Optical detection of cyclotron resonance for characterization of recombination processes in semiconductors

Novel applications of the technique of optically detected cyclotron resonance (ODCR) are discussed. This method is an extension of the conventional cyclotron resonance investigations and shows important advantages when applied to characterization of semiconductor materials. These advantages are due to a higher sensitivity and a longer momentum relaxation time caused by photoneutralization of ionized impurities. This in turn enables experiments at lower magnetic fields and lower microwave radiation frequency. Photoexcitation used in ODCR often results in a simultaneous observation of electron and hole cyclotron resonances in the same sample, which is a rare case in a conventional CR study. High magnetic field far infrared ODCR experiments utilize all these advantages of the method. For the most common X-band (10 GHz) microwave setups, the ODCR resolution often is too low to allow accurate CR determination of the band structure parameters of the material studied. In that case, ODCR may be used for high-resolution photoluminescence experiments and for identification of carrier capture and recombination paths at impurities, as was proposed recently. These new and important applications of the ODCR technique are described here, and documented by recent experimental results.
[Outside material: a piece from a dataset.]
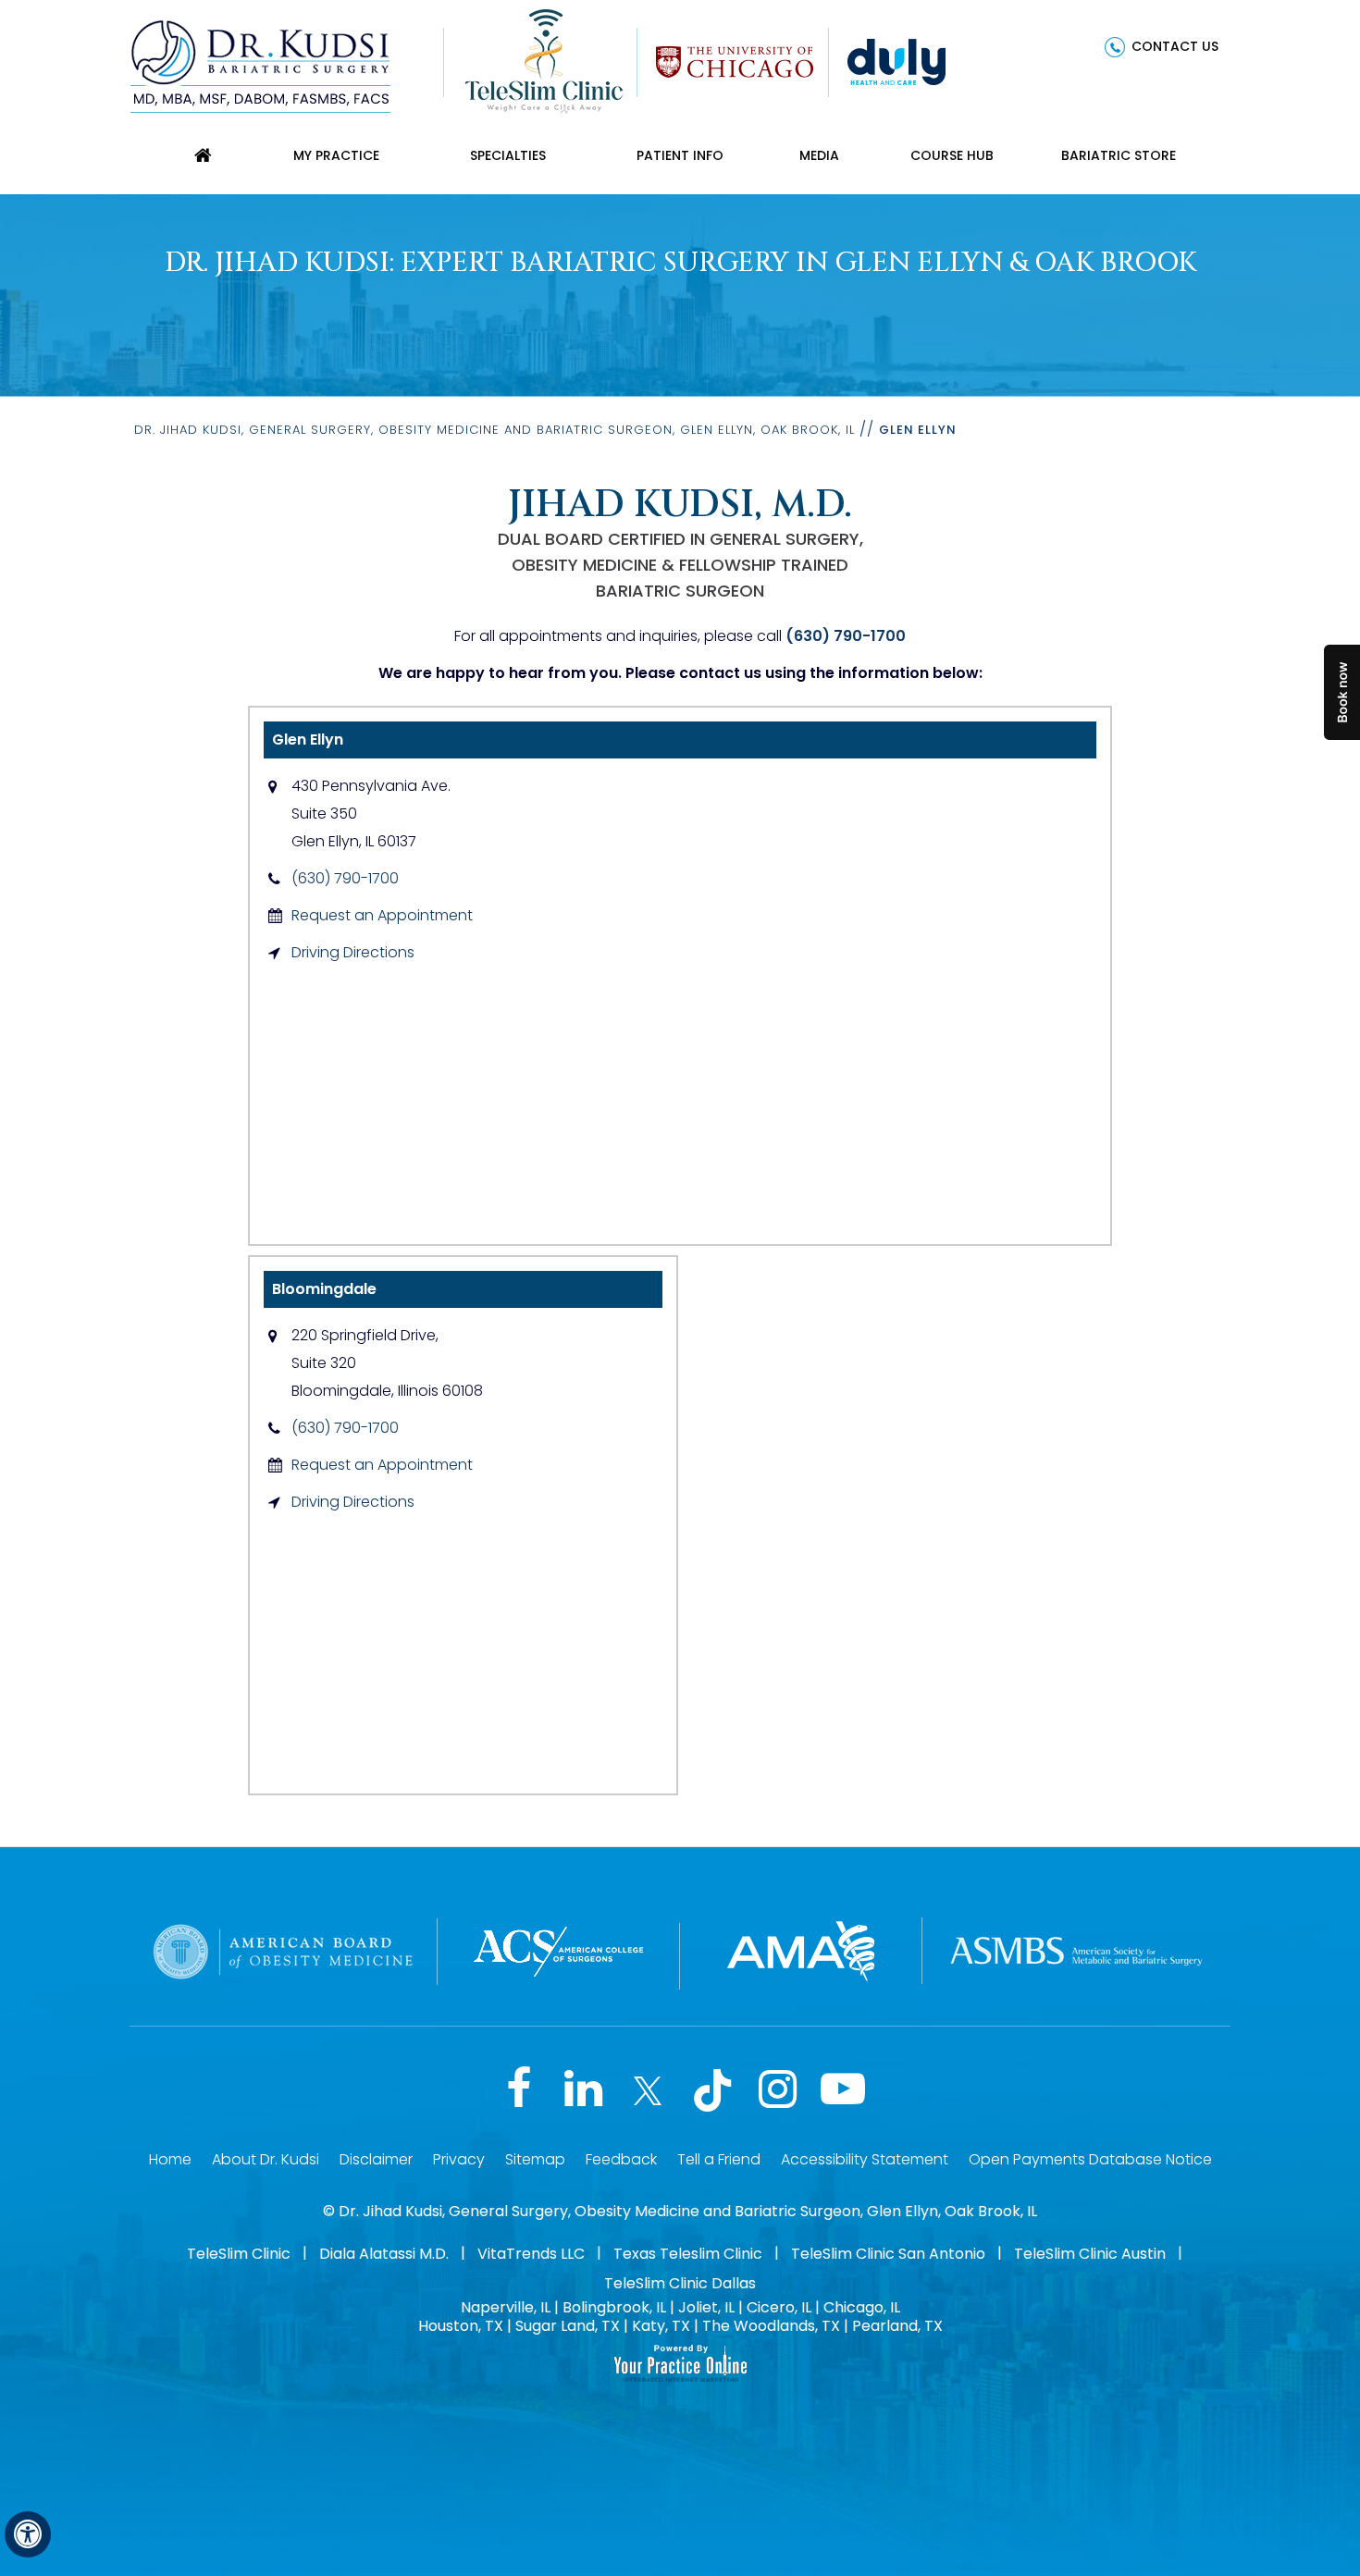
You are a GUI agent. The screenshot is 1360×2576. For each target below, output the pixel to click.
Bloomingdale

The mechanism of ODCR detection for pure and doped semiconductors is discussed, and a prominent role of the impact ionization mechanism is demonstrated. This is followed by a discussion of recent applications of ODCR for identification of recombination mechanisms. Then high spectral resolution ODCR experiments are described, with the example of overlapping free-to-bound and donor-acceptor pair transitions. Some special applications of ODCR are demonstrated. ODCR also can be applied to analyze quantum confinement of carriers in two-dimensional (2D) structures such as heterojunctions and quantum wells. It is shown that useful information can be obtained on the electronic properties of the 2D electron (or hole) gas and the interlayer carrier transfer enhanced by carrier heating at CR absorption in such structures.